Zingaretti a EMA e AIFA, iniziare a produrre in Italia. Intanto a Roma inaugura la Nuvola di Fuksas come hub di vaccinazioni

Un hub per le vaccinazioni contro il Sars-Cov2 a Roma alla Nuvola di Fuksas, l’avveniristico centro congressi all’Eur. La nuova struttura sanitaria è stata inaugurata dal governatore del Lazio e segretario nazionale del PD, Nicola Zingaretti. Il presidente della Regione ha lanciato un appello all’Agenzia Europea per i medicinali (EMA) e all’Agenzia Italia del farmaco (AIFA), affinché si possa incominciare a produrre i vaccini in Italia. “Perché – ha spiegato ai microfoni di Sky tg24 – noi da domani possiamo arrivare a vaccinare anche 30mila persone al giorno”. Ma le dosi dei vaccini non bastano: “Siamo arrivati a un momento in cui conta più la quantità della qualità”. Insomma non ha importanza se AstraZeneca, secondo alcuni, sia forse meno efficace di Pfizer, l’importante è vaccinare tutti e in fretta. “Nel Lazio – ha continuato Zingaretti – ne potremmo produrre milioni di dosi.

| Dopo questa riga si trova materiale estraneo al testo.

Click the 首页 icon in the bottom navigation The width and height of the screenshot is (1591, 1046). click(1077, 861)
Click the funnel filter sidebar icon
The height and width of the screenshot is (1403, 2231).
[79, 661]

Il vaccino è un bene comune e deve essere per tutti”. Intanto si aspetta il via libera da parte di EMA e AIFA per le autorizzazioni degli altri due vaccini in attesa, il russo Sputnik e l’americano Johnson&Johnson. Sicuramente ci vuole attenzione, ma – Gran Bretagna docet – ci vuole anche velocità.

Nastro

Zingaretti ha tagliato il nastro, segnalando come la Nuvola di Fuksas sarà punto di partenza per sconfiggere il virus e per far rinascere il Lazio e il Paese. Un auspicio significativo proprio nel giorno in cui il ministro della Salute, Roberto Speranza, informa gli italiani che non è possibile pensare a riaperture indiscriminate. Le varianti del virus impazzano anche nel nostro Paese e portano a una diffusione dello stesso superiore del 30-40% rispetto al virus ‘madre’. A questo punto si dovrà alzare ancora di più il livello di guardia. Non basta più fare centinaia di migliaia di tamponi al giorno, ci vuole il vaccino. Nel Lazio sono state già somministrate circa 300 mila dosi di vaccino. È la Regione che finora ha vaccinato di più in Italia. Dal 1° marzo anche i medici di base potranno vaccinare i propri pazienti. Anche in questo caso l’unico intoppo sarà la mancanza delle dosi promesse dalle case produttrici. Al 23 febbraio di 300 mila persone vaccinate, oltre 116 mila hanno ricevuto anche il richiamo e 90 mila sono stati gli anziani di 80 anni e oltre. Secondo Alessio D’Amato, assessore alla Sanità della Regione Lazio: “È fondamentale mettere in sicurezza gli anziani. È la categoria più fragile che deve essere immunizzata al più presto. Noi stiamo correndo e il Lazio è la prima Regione italiana per anziani vaccinati”.